Documentation
Industrial VPN (OT/SCADA) and remote sites
Connecting PLCs, machines and remote industrial sites without ever exposing them on the Internet: this is a central mesh VPN use case. VIGIL brings an encrypted private network, zero inbound ports, policy-based segmentation and the broadcast of IP business protocols — with a limit we own up to clearly for non-IP protocols.
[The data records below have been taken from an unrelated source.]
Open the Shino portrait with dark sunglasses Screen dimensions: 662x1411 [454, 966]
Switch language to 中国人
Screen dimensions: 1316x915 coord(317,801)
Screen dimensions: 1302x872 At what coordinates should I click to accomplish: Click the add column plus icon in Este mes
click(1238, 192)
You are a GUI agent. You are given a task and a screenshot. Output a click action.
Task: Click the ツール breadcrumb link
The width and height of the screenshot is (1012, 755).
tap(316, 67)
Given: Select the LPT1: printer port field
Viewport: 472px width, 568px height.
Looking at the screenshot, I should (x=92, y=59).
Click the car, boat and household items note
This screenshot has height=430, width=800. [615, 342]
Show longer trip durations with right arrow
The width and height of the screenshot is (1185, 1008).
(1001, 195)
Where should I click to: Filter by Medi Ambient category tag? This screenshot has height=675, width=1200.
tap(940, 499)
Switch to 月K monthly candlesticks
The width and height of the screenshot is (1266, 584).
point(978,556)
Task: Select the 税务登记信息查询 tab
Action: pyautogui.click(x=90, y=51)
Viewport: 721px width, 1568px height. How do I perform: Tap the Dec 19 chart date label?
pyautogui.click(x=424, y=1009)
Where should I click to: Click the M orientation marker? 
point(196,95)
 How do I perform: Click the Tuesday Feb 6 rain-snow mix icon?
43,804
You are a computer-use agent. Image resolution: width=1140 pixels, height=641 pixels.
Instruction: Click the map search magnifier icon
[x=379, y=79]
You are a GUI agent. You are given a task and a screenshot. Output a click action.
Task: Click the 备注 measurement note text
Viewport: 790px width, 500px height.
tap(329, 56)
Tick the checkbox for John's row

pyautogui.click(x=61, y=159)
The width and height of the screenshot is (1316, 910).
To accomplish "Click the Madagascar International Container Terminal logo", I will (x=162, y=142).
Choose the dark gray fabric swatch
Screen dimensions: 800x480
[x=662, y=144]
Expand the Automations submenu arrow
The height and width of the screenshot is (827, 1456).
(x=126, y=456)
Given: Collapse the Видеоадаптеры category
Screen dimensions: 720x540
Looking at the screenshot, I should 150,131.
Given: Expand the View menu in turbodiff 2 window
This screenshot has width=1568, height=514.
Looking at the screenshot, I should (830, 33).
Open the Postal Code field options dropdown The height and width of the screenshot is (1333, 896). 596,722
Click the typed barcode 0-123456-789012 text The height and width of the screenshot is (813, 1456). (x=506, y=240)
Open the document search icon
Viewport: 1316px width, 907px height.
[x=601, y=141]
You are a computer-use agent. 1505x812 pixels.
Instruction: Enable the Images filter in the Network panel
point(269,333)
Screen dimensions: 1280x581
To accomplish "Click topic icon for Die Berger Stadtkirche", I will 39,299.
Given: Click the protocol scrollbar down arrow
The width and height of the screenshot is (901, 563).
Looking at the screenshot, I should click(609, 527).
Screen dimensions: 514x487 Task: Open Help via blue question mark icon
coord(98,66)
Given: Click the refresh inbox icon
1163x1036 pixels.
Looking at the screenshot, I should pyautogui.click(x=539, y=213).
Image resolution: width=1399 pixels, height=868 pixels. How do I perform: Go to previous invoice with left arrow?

The OT context: never expose a PLC
In an industrial (OT) environment, a PLC or a SCADA system must never be directly reachable from the Internet. Remote maintenance too often goes through risky remote access (exposed RDP, port forwarding, modems). Sites and machines need to be joined in a private network, segmented from IT, with no inbound attack surface.
Connecting sites and machines without an inbound port
- Zero inbound ports on the site side: a single connected node makes a whole workshop reachable in the private network.
- End-to-end encryption: the infrastructure transports without reading; even a compromised relay exposes only metadata.
- Continuity: the session survives network changes (4G/5G, unstable links) and a cut-off island keeps working between already-verified members.
Segmentation, audit and business broadcast
- Segmentation through ordered ACLs: every stream explicitly authorized (who talks to what), with signed, verifiable generations.
- Hash-chained audit and MFA on sensitive actions: remote maintenance is traced.
- IP business broadcast: UDP broadcast and multicast cross the mesh (discovery, IP application protocols) — see /en/docs/l2-multicast.
Remote maintenance and controlled publishing
A mesh service (HMI, historian, dashboard) can be exposed cleanly over HTTP or TCP through publications, without making the rest of the OT visible. Each customer keeps its own workspace, access rights and audit — ideal for an integrator operating several sites. See /en/docs/cas-entreprise for the governance side.